=== Exercise details ===
Rewrite the records from their first line through the line containing "Image resolution: width=2000", changing "GUI agent" to "desktop agent" and leaving everything else as it is.

=== Records for the task ===
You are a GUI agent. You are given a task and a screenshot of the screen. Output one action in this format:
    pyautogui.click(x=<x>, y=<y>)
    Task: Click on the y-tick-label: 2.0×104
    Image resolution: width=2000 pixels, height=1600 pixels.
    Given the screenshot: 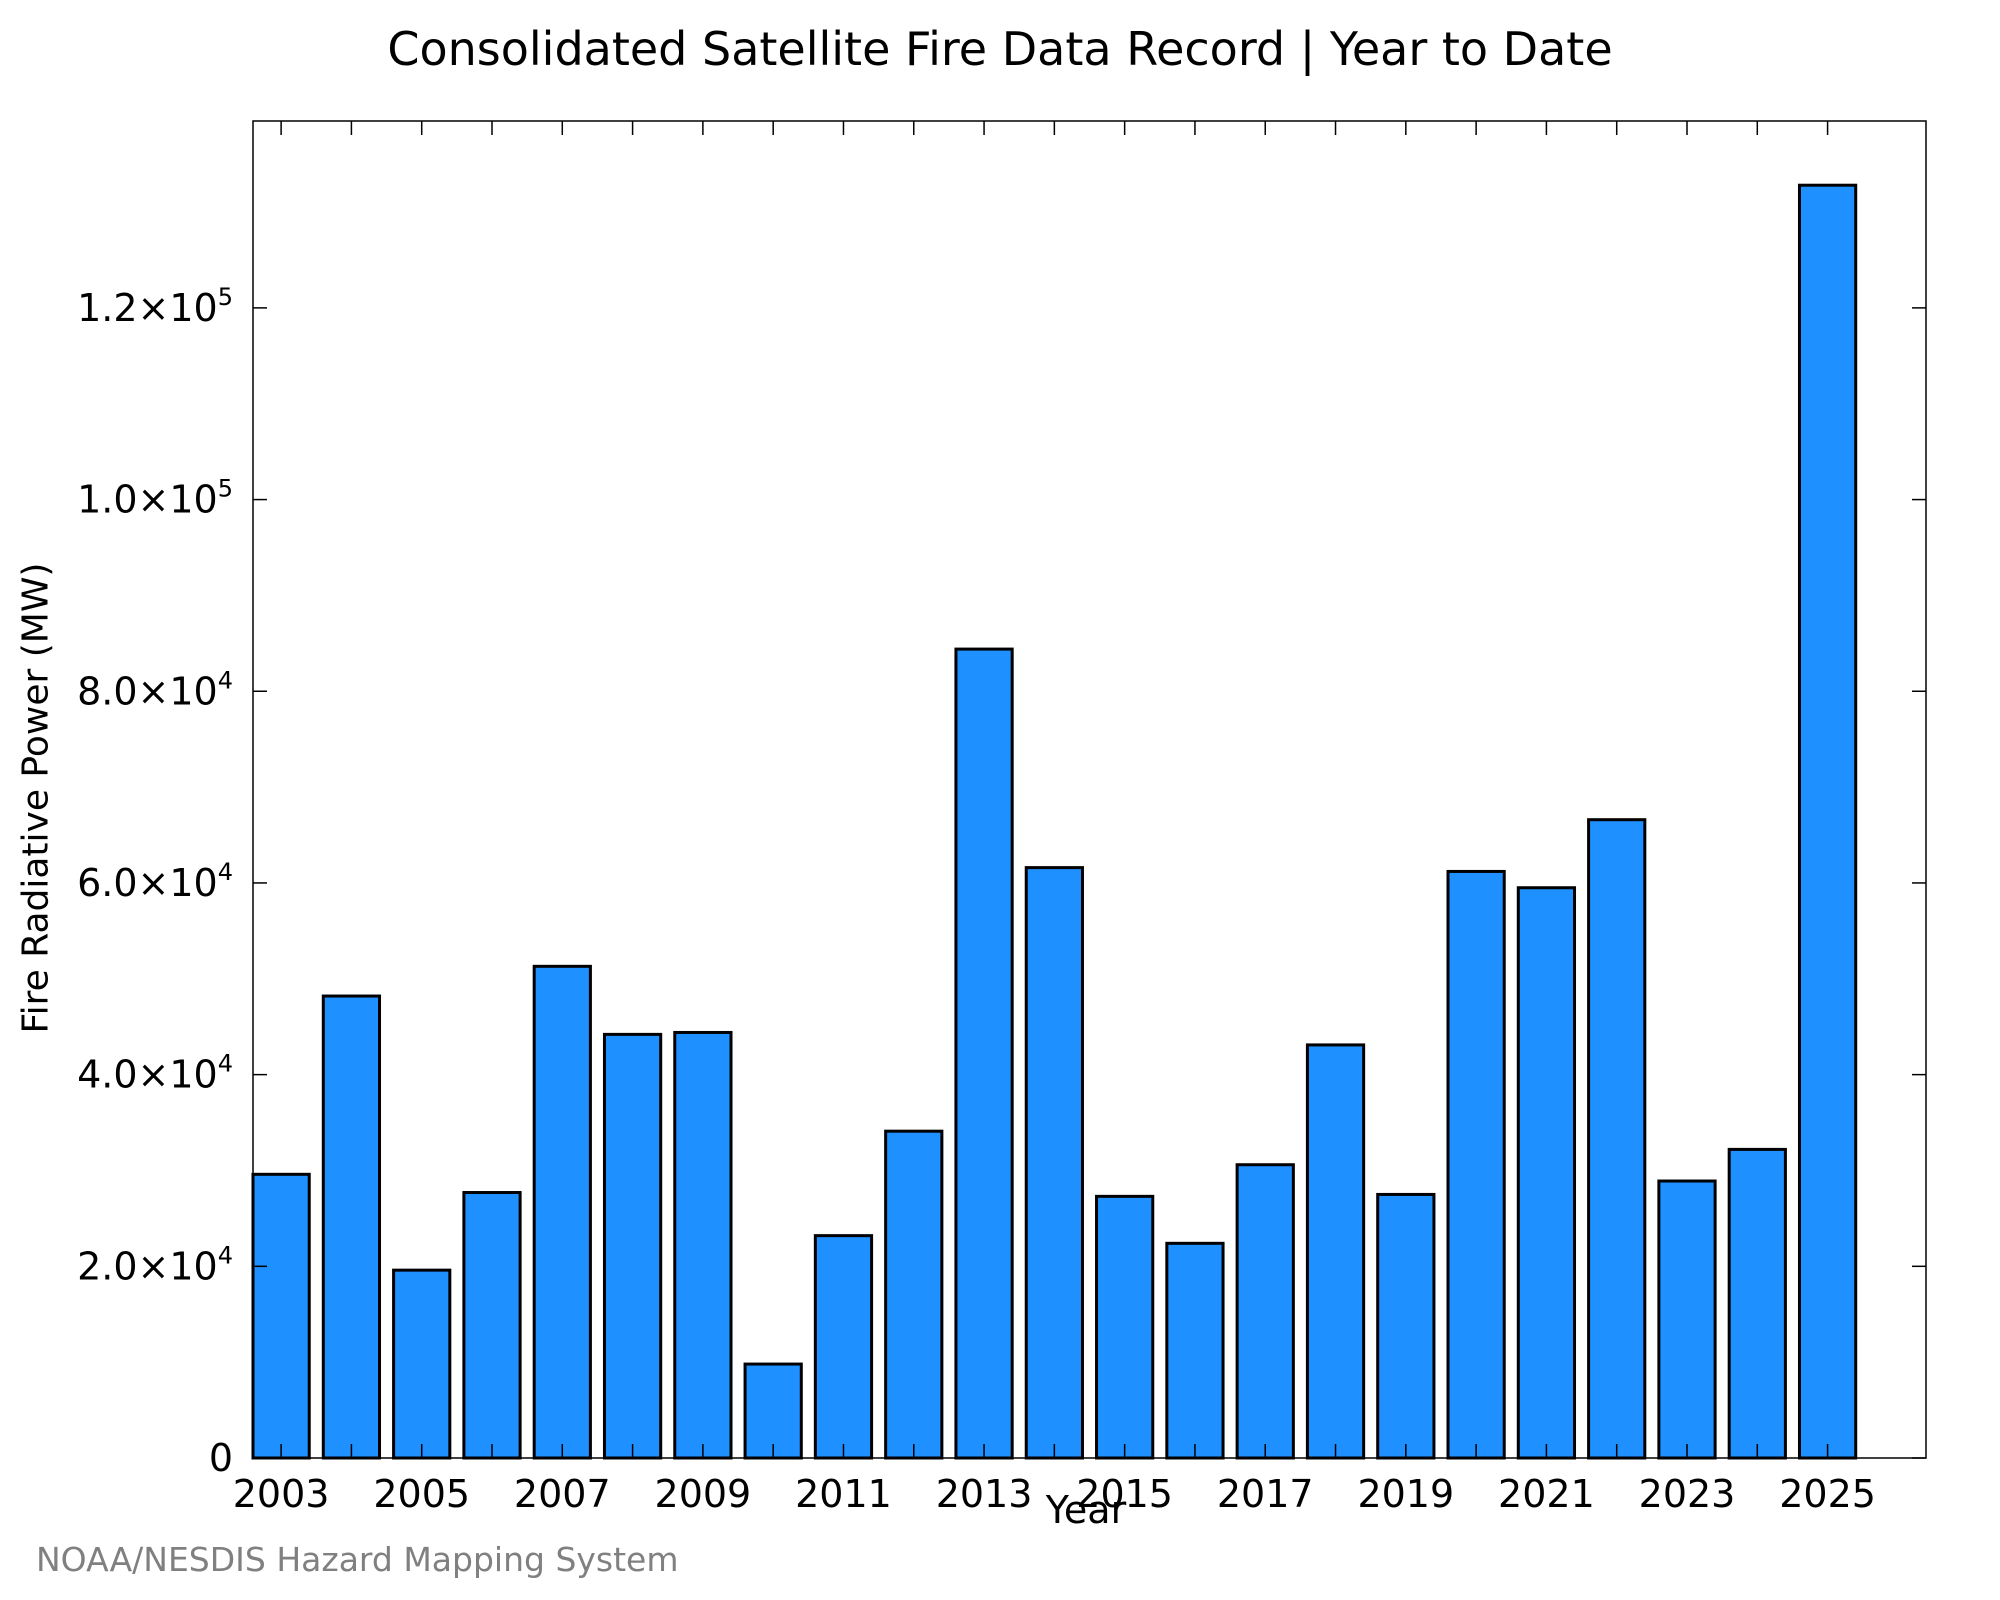 What is the action you would take?
    pyautogui.click(x=155, y=1264)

=== Answer to the problem ===
You are a desktop agent. You are given a task and a screenshot of the screen. Output one action in this format:
    pyautogui.click(x=<x>, y=<y>)
    Task: Click on the y-tick-label: 2.0×104
    Image resolution: width=2000 pixels, height=1600 pixels.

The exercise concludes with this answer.